Une découverte qui dérange plus qu’elle ne rassure
Ce qui rend cette invention encore plus troublante, c’est son isolement. Après l’Anticythère, plus rien. Pas de suite, pas de copies, pas d’évolutions. L’histoire s’arrête net. C’est comme si quelqu’un avait appuyé sur “effacer”.
Et c’est précisément ce que soulignent Joe Rogan et Graham Hancock dans un épisode de The Joe Rogan Experience enregistré le 23 avril 2019. Face à ce qu’ils appellent un véritable ordinateur grec antique, les deux hommes posent la seule question qui compte : comment est-ce possible ?
Hancock évoque un outil capable de guider les marins, de prédire les éclipses, de suivre les planètes, peut-être même de localiser sa position sur Terre — une sorte de GPS de l’Antiquité. Joe Rogan reste sans voix. « C’est fou, mec », lâche-t-il.

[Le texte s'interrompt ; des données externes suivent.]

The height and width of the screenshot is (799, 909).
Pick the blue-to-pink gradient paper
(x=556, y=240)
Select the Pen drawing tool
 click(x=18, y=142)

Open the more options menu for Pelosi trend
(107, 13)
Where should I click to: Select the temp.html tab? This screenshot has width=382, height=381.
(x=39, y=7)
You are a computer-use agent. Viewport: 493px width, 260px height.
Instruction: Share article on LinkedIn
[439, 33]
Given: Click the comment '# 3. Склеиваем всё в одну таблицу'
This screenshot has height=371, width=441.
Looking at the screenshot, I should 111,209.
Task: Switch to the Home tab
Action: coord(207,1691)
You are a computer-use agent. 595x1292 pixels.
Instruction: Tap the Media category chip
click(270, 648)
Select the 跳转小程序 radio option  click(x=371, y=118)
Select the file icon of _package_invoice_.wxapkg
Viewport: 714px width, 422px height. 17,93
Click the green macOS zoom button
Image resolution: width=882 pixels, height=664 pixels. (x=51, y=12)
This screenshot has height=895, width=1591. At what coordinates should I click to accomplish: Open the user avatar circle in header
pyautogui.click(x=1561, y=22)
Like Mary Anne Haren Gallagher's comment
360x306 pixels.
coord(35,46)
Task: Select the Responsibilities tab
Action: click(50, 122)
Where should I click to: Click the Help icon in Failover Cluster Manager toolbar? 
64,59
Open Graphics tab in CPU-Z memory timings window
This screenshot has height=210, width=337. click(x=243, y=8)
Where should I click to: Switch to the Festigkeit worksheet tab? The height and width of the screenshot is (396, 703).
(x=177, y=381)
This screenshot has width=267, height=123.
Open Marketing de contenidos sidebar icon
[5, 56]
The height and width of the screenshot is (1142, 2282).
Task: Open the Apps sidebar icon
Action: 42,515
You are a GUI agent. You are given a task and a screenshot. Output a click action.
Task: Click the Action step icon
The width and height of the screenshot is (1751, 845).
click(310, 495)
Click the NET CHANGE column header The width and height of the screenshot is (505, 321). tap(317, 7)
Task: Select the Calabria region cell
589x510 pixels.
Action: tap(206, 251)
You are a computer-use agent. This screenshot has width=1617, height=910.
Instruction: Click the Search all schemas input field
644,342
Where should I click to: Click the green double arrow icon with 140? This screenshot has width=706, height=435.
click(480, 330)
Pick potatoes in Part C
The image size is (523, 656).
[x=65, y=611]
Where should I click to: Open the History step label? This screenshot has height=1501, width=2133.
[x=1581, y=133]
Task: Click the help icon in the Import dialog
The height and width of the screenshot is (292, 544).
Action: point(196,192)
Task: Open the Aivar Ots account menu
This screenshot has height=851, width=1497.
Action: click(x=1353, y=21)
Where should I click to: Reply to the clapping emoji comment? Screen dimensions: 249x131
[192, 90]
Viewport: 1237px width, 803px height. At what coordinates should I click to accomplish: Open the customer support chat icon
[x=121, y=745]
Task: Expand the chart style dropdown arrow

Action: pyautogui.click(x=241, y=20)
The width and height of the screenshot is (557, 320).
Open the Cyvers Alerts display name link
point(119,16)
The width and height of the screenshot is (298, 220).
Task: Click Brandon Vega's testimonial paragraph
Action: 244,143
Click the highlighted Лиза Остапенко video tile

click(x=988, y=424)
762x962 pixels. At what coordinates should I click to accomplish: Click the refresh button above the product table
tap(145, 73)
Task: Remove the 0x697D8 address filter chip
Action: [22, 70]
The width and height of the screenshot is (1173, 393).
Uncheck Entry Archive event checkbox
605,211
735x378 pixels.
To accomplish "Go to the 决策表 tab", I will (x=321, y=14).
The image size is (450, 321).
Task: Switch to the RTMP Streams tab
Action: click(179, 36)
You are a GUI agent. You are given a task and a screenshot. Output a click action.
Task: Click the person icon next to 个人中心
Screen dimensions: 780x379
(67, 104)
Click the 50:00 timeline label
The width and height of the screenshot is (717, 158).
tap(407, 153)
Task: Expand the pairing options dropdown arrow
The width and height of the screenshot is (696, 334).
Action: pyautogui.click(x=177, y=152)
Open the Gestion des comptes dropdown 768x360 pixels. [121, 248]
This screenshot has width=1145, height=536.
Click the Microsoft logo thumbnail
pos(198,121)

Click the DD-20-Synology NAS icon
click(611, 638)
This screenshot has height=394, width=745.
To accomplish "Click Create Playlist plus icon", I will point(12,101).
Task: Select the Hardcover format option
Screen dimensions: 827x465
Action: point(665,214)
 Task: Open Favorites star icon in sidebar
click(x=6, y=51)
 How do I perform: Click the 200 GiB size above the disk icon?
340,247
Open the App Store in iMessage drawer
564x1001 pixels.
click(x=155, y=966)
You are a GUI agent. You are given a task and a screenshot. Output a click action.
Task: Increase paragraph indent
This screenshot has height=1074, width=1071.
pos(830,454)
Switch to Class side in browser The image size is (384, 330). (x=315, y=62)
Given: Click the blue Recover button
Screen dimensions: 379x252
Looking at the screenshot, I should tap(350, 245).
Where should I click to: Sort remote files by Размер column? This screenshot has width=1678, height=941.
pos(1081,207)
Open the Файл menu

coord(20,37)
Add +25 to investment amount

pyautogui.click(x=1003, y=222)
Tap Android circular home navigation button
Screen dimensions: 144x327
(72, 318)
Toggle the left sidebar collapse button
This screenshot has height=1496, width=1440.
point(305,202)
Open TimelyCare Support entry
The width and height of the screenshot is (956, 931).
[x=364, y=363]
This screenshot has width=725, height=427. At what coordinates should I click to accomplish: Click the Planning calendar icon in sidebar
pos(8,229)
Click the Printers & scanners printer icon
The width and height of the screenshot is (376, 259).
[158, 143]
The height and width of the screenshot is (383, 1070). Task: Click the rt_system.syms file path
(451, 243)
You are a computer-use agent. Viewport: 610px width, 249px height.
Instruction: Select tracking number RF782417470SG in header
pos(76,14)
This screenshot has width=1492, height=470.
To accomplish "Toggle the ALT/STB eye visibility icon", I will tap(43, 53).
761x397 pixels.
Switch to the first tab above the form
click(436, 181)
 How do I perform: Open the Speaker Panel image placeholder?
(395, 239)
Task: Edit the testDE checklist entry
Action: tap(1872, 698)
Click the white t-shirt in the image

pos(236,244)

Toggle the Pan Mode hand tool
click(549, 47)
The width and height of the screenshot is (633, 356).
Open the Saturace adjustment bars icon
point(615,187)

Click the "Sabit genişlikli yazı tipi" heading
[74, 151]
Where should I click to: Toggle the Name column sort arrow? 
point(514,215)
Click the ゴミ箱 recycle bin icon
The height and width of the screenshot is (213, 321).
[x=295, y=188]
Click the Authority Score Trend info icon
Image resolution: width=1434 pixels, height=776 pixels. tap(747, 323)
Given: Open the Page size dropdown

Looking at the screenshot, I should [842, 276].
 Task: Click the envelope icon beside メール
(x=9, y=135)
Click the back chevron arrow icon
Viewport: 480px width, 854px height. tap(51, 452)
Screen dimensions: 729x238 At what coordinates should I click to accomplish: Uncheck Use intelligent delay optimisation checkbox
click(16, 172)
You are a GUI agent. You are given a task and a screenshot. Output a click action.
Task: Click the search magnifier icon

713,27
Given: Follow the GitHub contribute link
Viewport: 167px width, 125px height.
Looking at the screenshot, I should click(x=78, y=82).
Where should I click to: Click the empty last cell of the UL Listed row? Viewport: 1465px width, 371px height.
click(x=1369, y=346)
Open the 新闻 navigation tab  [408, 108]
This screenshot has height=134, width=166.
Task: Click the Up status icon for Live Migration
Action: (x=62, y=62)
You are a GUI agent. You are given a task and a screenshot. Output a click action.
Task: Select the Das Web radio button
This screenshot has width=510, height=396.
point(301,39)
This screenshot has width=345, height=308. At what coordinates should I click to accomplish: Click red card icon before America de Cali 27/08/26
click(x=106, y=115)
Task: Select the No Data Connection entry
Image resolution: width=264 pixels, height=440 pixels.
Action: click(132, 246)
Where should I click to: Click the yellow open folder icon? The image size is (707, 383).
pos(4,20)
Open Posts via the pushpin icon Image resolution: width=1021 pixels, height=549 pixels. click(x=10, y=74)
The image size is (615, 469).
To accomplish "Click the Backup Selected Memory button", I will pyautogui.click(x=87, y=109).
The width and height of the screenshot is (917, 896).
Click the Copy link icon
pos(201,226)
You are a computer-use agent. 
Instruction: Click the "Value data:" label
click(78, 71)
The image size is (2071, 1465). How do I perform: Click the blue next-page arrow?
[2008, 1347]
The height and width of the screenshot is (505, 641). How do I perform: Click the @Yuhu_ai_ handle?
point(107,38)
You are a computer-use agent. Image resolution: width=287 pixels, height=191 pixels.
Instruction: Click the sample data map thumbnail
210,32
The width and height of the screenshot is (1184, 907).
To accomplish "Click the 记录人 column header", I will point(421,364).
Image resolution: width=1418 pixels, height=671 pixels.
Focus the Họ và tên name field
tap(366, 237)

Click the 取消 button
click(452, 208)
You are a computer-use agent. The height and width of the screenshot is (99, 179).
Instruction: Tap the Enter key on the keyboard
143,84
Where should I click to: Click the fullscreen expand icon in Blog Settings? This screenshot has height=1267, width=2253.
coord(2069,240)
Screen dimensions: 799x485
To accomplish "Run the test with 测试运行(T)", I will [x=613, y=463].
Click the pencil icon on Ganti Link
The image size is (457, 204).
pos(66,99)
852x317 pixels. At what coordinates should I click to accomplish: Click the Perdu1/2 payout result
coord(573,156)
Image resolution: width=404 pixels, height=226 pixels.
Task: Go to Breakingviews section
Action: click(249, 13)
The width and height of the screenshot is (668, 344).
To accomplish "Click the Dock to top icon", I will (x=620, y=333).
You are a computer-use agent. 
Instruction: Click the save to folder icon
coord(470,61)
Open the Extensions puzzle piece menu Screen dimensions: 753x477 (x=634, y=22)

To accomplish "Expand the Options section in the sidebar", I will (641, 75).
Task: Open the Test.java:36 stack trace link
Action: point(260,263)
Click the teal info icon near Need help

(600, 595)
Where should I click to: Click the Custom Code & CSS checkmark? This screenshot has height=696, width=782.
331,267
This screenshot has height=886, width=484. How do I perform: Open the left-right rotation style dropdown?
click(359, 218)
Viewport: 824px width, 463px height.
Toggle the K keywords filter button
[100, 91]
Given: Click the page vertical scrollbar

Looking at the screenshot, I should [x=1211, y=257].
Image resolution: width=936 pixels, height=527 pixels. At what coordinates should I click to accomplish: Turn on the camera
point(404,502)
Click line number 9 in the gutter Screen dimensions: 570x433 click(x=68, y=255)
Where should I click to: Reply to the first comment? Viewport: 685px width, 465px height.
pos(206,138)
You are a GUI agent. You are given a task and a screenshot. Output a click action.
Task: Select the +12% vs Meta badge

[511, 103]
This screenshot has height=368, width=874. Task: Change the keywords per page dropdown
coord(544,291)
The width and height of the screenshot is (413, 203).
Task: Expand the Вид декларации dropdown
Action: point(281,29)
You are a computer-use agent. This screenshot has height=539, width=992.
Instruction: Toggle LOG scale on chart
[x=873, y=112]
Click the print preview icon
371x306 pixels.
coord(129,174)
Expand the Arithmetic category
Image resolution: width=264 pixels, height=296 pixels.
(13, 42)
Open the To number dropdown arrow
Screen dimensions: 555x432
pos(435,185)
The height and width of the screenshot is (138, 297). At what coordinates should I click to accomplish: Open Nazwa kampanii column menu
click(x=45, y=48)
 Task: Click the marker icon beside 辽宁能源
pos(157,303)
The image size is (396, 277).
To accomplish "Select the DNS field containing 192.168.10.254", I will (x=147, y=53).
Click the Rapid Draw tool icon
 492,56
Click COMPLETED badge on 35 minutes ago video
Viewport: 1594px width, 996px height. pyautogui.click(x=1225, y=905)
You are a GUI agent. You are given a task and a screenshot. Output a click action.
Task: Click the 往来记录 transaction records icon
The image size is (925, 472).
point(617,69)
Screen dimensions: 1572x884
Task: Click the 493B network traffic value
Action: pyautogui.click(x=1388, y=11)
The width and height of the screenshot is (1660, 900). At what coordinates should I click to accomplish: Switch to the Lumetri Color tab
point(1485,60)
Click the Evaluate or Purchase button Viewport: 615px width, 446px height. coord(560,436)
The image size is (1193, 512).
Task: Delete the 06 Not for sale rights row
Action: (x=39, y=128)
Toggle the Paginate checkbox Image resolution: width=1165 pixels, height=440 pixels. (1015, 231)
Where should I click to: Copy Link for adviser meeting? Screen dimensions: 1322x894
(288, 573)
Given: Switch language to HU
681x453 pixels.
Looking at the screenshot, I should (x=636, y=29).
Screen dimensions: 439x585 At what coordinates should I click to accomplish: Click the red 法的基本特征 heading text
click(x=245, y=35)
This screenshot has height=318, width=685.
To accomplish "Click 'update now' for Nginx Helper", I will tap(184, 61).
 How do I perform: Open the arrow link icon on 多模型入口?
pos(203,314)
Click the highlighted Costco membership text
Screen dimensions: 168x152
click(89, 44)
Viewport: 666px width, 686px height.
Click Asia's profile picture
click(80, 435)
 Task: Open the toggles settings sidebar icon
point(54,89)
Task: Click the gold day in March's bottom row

Ils s’accordent sur une idée : si un tel niveau technologique existait il y a plus de 2000 ans, que reste-t-il que nous n’avons pas encore découvert ?
Le savoir perdu : un effondrement silencieux
Cette machine n’est pas seulement une prouesse technique. C’est la preuve que le progrès humain peut disparaître. Graham Hancock y voit un avertissement : la connaissance ne progresse pas toujours de manière linéaire. Elle monte. Elle chute. Et parfois, elle s’efface sans laisser de trace.
Vers 146 avant notre ère, la Grèce est conquise par Rome. Les villes brûlent. Les bibliothèques sont détruites. Les érudits sont tués ou dispersés. Peut-être que ceux qui avaient conçu l’Anticythère ont disparu dans ce chaos. Peut-être que les ateliers où ces machines étaient fabriquées ont été détruits en quelques jours.
D’autres théories évoquent la valeur du bronze. Trop précieux pour être conservé sous forme d’engrenages, il aurait été fondu pour fabriquer des armes ou des sculptures. Même si le savoir avait survécu, les objets eux-mêmes auraient disparu. Et si ce mécanisme n’était destiné qu’à une élite — prêtres, navigateurs, astronomes — il aurait pu rester secret, sans jamais être diffusé.
Ce qu’on a découvert… et ce qu’on n’a pas encore trouvé
Pendant un siècle, le mécanisme repose en silence, exposé mais incompris. Ce n’est qu’à partir de 2005 qu’une équipe internationale utilise des outils modernes — scanners CT, rayons X, reconstructions 3D — pour en révéler les secrets. Ils trouvent des inscriptions en grec, invisibles à l’œil nu, décrivant les mouvements des planètes, des cycles et des événements célestes. En 2021, une équipe du University College de Londres parvient à modéliser l’intégralité du mécanisme. Chaque engrenage, chaque fonction, chaque interaction.
Et la machine fonctionne. Pas une approximation. Une précision qui rivalise avec certains instruments modernes.
Mais un mystère reste entier : où sont les autres ? Pourquoi ce mécanisme est-il le seul jamais découvert ? Est-ce une exception, ou le dernier survivant d’une lignée entière d’appareils oubliés ? En 2012 et 2015, de nouvelles fouilles près de l’épave ont révélé d’autres objets, comme un disque en bronze orné d’un taureau. Ce n’était pas une pièce du mécanisme, mais une preuve que l’épave n’a pas encore tout livré.
Peut-être que d’autres mécanismes dorment encore dans les abysses, ou dans des caisses de musées, étiquetés à tort comme simples fragments métalliques. Peut-être que ce que nous croyons avoir résolu n’est en réalité que la première couche d’un savoir enfoui, oublié, effacé.
Et c’est précisément ce qui fait peur.